The problem:
Change "web page" to "browser tab" in the lines of material between the line holding "Open the weight" and the line holding "tap(267, 689)", inclusive. Give back only those lines, with nothing else altered.

(Entries for finding text and elements)
______________________________

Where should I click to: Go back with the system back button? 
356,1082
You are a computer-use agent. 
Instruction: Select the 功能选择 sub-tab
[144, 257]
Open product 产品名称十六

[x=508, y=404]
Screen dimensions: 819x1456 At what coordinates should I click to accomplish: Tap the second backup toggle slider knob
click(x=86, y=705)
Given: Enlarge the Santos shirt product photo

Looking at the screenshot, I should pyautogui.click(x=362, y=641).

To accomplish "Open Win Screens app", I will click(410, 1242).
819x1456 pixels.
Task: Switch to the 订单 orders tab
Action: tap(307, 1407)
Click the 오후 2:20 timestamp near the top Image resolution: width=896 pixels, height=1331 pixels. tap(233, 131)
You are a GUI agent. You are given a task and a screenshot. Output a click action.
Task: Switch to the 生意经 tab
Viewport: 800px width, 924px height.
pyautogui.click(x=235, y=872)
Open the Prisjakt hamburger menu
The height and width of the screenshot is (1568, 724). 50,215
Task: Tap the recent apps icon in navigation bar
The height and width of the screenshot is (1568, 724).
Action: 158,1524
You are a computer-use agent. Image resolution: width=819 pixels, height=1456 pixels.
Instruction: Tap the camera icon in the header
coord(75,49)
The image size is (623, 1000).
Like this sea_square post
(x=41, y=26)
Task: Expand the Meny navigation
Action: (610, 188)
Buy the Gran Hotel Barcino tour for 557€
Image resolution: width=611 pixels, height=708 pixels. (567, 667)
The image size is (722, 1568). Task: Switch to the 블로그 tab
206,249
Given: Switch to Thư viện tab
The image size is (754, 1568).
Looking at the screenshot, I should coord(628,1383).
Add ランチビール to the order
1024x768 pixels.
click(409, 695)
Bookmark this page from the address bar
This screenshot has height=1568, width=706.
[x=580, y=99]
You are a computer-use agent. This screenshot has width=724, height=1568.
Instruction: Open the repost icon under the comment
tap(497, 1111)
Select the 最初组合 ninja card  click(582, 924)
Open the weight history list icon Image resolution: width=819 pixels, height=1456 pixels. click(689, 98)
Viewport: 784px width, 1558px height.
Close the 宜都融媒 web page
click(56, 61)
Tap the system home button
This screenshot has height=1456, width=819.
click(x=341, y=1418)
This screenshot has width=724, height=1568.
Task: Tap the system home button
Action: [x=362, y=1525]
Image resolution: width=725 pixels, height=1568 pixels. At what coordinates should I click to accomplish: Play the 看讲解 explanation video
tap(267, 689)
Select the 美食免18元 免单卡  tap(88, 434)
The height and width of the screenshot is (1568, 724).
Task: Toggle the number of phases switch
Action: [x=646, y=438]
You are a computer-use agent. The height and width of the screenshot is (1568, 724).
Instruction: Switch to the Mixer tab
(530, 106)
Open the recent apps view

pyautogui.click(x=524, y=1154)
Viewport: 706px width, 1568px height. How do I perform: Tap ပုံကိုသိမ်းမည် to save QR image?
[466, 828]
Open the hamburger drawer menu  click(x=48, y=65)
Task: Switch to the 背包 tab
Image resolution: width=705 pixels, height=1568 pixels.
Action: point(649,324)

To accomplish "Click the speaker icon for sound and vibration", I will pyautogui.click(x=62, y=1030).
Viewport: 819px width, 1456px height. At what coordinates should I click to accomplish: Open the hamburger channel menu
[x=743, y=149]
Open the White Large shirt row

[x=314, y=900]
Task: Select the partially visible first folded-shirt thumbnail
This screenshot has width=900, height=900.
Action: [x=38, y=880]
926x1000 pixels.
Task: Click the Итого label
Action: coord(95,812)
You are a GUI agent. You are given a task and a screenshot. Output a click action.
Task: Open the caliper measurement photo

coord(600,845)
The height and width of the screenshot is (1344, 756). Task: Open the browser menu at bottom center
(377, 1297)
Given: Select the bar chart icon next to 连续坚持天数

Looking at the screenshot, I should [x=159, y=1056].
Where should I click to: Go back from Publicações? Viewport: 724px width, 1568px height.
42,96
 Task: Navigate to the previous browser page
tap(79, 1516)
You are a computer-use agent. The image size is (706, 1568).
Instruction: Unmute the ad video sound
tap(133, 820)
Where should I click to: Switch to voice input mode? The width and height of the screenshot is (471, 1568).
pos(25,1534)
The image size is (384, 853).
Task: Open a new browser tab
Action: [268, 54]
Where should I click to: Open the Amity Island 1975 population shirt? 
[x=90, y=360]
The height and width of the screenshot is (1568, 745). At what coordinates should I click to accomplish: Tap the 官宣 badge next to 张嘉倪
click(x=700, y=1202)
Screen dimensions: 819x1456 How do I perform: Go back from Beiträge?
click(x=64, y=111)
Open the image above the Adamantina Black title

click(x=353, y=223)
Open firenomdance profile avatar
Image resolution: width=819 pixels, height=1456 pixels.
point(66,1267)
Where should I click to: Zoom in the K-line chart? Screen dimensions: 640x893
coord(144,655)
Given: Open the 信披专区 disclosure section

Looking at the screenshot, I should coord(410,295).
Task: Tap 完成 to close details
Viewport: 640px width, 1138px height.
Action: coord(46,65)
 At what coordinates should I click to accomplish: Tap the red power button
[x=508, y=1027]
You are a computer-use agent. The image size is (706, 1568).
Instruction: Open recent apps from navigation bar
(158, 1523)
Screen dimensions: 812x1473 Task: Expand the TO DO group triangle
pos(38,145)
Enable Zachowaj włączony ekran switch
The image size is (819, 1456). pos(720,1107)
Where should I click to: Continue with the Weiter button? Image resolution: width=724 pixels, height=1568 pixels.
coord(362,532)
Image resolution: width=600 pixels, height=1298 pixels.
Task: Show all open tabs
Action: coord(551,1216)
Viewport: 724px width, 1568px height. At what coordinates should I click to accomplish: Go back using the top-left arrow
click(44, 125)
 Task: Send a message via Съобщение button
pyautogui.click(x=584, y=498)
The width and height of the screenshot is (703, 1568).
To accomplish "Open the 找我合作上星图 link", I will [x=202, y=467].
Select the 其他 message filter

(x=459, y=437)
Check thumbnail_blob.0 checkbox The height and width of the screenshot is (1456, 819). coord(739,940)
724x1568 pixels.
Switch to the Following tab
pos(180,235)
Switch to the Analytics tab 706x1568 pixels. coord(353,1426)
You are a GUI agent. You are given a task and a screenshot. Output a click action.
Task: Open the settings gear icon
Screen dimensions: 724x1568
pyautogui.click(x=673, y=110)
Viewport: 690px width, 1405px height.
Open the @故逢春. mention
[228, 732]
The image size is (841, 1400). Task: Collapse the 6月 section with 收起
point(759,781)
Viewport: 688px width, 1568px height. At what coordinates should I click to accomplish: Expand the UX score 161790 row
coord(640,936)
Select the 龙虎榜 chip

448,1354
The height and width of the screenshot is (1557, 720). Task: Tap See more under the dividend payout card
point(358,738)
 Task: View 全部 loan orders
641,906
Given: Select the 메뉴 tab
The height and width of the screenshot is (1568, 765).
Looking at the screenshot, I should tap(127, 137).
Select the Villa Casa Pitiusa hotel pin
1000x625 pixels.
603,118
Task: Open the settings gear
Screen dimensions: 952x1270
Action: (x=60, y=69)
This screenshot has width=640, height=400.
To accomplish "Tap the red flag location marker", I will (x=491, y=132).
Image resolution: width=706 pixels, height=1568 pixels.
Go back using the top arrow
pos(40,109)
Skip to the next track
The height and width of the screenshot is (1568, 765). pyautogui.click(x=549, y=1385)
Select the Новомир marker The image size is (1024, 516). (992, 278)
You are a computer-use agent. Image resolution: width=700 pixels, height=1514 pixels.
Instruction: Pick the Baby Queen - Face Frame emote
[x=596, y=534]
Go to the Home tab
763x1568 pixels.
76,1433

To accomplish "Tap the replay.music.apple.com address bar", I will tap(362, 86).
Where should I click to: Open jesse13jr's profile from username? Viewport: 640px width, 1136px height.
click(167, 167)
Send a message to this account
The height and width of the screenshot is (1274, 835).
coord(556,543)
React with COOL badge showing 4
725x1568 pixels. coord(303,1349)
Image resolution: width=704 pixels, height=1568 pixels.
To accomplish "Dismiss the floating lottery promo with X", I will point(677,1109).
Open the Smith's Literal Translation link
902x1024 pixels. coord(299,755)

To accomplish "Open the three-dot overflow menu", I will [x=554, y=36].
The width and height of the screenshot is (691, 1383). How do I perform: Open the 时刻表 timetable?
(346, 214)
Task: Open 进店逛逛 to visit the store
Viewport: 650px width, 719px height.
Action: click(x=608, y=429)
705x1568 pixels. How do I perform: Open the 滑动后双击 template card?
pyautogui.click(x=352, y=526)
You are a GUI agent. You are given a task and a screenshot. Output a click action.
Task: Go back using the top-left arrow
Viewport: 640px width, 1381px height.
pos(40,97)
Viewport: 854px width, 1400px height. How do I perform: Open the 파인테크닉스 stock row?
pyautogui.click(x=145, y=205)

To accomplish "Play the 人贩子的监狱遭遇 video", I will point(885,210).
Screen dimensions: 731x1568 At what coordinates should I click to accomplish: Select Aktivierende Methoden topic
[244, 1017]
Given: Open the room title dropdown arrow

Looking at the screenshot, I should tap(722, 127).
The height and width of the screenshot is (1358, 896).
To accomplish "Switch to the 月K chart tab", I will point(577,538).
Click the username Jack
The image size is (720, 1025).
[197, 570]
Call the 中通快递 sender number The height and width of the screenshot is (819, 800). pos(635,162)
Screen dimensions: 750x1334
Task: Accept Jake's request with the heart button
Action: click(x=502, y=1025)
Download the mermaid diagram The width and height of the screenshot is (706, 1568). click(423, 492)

______________________________

Answer for this exercise:
Open the weight history list icon Image resolution: width=819 pixels, height=1456 pixels. click(689, 98)
Viewport: 784px width, 1558px height.
Close the 宜都融媒 browser tab
click(56, 61)
Tap the system home button
This screenshot has height=1456, width=819.
click(x=341, y=1418)
This screenshot has width=724, height=1568.
Task: Tap the system home button
Action: [x=362, y=1525]
Image resolution: width=725 pixels, height=1568 pixels. At what coordinates should I click to accomplish: Play the 看讲解 explanation video
tap(267, 689)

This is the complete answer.